◆ Prompt
Reproduce only what lies between the first line of the material below and the line containing "Click the taskbar", with both of those lines included and every line kept exact.

◆ Data to examine
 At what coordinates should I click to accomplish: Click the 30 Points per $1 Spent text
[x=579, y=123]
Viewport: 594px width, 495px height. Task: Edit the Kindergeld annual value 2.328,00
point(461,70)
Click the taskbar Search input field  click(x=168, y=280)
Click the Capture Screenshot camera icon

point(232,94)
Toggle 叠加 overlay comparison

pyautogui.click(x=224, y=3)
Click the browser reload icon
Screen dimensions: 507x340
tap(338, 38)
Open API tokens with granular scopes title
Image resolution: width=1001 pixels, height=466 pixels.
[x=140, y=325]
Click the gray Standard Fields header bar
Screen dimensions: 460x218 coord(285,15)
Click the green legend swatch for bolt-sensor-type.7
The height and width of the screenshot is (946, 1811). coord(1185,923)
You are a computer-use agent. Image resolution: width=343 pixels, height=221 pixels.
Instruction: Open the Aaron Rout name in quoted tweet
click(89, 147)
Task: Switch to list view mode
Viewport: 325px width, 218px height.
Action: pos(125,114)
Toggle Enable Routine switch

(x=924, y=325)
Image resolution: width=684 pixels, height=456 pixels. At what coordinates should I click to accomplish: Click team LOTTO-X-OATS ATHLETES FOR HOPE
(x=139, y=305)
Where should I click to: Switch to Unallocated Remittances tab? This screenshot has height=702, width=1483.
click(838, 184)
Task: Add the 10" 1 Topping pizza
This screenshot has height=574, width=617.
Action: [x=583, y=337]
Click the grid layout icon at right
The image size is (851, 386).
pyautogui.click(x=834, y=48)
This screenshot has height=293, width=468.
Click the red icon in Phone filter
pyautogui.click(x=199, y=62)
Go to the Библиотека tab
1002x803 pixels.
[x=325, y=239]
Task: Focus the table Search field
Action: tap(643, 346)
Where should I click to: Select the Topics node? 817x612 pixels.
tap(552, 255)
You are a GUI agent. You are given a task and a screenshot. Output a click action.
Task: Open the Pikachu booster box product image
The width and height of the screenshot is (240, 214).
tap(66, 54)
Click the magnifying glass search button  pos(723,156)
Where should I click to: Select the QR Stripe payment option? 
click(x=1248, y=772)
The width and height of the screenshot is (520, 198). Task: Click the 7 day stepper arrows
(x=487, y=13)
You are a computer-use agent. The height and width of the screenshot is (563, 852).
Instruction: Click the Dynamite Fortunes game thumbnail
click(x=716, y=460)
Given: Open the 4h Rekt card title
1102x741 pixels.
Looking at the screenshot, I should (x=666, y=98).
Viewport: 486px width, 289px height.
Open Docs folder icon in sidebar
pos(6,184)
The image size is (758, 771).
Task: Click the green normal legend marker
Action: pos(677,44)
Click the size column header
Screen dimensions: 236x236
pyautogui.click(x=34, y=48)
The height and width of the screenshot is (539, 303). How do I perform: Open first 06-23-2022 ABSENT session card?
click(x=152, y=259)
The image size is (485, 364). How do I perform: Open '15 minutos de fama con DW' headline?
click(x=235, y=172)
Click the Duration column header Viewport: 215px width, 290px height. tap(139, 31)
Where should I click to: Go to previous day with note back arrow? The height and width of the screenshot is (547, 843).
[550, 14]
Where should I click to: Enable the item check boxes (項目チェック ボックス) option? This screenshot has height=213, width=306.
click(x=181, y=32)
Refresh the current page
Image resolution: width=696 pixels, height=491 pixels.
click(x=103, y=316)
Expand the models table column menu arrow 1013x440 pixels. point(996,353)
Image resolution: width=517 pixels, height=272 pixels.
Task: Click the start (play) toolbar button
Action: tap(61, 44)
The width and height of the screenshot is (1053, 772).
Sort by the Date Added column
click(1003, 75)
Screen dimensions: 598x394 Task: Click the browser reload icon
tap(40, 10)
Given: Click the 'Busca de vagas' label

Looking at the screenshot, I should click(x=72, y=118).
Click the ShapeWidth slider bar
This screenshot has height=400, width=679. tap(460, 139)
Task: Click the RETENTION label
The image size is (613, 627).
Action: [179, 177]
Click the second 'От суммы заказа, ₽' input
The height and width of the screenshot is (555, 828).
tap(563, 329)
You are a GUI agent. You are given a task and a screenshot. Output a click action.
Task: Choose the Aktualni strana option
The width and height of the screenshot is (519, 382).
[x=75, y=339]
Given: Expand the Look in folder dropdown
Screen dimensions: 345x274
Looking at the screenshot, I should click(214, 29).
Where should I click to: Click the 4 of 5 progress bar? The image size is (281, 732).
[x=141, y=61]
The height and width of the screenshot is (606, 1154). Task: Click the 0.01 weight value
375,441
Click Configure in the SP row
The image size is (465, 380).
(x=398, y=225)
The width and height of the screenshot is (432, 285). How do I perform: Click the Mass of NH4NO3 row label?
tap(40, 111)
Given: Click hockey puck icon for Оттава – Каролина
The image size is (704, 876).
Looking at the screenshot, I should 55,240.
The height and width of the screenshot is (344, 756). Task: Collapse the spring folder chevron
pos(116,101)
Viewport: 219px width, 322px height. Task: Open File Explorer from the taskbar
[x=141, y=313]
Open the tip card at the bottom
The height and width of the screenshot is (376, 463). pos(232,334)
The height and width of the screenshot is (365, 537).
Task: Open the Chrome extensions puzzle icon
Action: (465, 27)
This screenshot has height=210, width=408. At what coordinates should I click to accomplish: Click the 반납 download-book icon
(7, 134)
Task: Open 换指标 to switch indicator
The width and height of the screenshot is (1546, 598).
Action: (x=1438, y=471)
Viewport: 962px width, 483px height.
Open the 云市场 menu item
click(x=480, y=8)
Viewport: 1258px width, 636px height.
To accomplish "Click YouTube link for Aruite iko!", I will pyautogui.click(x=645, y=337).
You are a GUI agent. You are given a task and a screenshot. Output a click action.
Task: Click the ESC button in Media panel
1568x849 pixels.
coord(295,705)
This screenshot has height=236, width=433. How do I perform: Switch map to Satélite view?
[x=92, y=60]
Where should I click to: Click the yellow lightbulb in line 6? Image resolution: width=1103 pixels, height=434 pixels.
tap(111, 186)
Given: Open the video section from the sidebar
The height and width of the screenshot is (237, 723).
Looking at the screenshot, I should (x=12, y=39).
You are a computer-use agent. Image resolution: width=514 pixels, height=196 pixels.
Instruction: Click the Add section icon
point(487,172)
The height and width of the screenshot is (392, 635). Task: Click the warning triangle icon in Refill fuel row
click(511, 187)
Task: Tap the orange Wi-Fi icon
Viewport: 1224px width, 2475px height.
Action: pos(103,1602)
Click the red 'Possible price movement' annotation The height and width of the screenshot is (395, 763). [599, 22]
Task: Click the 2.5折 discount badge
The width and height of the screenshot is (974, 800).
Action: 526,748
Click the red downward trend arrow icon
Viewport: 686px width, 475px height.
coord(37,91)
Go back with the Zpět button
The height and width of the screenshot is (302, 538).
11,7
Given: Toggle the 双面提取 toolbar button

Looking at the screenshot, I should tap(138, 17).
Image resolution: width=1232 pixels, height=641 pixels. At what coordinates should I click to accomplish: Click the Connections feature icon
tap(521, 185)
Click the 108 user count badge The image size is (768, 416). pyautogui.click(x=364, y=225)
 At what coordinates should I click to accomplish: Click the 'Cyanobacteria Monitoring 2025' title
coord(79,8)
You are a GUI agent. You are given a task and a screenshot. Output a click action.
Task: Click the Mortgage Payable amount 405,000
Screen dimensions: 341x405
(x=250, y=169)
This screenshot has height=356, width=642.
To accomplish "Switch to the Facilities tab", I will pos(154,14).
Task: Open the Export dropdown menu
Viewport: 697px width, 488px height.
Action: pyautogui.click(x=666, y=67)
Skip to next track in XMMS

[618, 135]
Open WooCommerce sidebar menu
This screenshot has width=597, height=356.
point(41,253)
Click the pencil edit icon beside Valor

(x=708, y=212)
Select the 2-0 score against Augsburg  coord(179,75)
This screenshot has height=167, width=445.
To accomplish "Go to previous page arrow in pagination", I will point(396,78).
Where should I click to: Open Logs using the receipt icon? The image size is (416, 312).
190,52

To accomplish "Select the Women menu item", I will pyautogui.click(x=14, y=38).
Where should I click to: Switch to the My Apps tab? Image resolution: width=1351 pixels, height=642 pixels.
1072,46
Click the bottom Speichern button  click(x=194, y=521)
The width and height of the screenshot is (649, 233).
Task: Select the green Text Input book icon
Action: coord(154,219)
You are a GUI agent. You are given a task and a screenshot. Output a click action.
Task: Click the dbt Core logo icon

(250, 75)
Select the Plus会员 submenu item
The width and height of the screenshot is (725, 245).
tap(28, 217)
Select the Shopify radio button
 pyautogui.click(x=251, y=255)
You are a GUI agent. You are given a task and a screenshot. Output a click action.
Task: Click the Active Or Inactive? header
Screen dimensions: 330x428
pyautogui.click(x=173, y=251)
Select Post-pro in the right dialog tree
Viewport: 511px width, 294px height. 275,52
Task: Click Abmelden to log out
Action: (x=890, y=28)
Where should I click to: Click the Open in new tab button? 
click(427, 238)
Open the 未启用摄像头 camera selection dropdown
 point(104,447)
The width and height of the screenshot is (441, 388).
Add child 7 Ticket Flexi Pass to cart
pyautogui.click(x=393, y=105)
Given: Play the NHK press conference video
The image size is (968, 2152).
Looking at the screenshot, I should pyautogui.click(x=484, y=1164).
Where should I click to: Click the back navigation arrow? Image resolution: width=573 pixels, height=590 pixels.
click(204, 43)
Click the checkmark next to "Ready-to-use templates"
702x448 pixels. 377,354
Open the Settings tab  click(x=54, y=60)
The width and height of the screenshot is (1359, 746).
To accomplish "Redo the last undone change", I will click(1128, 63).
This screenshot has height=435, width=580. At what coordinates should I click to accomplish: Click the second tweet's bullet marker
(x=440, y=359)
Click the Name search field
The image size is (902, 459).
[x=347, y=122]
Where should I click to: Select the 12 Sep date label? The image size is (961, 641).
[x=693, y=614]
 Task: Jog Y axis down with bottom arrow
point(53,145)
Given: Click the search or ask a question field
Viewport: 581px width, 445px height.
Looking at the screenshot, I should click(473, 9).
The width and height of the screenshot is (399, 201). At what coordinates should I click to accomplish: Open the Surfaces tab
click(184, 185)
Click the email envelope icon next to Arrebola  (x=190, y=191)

◆ Exercise solution
 At what coordinates should I click to accomplish: Click the 30 Points per $1 Spent text
[x=579, y=123]
Viewport: 594px width, 495px height. Task: Edit the Kindergeld annual value 2.328,00
point(461,70)
Click the taskbar Search input field  click(x=168, y=280)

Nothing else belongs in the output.